Becerra's announcement comes in the face of a planned operation from ICE agents in San Francisco and other California cities to target local businesses for immigration crackdowns, a move that California lawmakers say is the latest example of ICE putting a "target" on the state's back.

“This administration has continually put a target on the back of California,” Sen. Kamala HarrisKamala HarrisPolitics must accept the reality of multiracial America and disavow racial backlash Symone Sanders to leave the White House at the end of the year Bidens to attend Kennedy Center Honors following Trumps' absence MORE (D-Calif.) told HuffPost. “These broad-brush raids will instill fear in immigrants who are terrified they will receive a midnight knock on the door and be deported or separated from their families.”

ICE's acting director, Thomas Homan, has explicitly mentioned California as a state where the agency has planned immigration crackdowns and where the administration plans to battle local lawmakers.
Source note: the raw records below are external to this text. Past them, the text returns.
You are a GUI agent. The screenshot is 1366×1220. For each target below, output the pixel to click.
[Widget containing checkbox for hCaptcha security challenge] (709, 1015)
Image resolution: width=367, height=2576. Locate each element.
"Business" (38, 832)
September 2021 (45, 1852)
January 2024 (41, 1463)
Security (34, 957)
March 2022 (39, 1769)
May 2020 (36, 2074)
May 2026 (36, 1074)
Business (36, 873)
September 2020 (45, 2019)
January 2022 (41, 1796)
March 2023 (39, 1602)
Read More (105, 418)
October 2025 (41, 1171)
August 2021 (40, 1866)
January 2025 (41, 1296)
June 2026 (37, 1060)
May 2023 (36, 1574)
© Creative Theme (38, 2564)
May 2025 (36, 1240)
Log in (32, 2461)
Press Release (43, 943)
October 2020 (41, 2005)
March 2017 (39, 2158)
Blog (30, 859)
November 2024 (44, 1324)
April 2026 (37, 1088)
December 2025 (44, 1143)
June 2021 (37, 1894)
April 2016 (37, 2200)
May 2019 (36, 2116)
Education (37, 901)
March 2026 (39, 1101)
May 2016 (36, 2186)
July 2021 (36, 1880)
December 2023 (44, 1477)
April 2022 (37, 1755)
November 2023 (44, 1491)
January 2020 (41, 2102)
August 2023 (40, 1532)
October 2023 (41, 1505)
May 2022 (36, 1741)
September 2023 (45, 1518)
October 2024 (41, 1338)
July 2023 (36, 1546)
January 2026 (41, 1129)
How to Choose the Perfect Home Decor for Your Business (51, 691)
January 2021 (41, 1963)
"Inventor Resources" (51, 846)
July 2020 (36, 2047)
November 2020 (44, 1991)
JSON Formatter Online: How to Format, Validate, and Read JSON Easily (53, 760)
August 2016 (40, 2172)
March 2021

“California better hold on tight. ... If the politicians in California don’t want to protect their communities, then ICE will," Homan said on Fox News earlier in January.

Nearly one-fourth of the U.S.'s immigrants who reside here illegally live in California. The state is a "sanctuary state," meaning that federal law enforcement is barred for the most part from using local law enforcement resources for the purposes of immigration enforcement.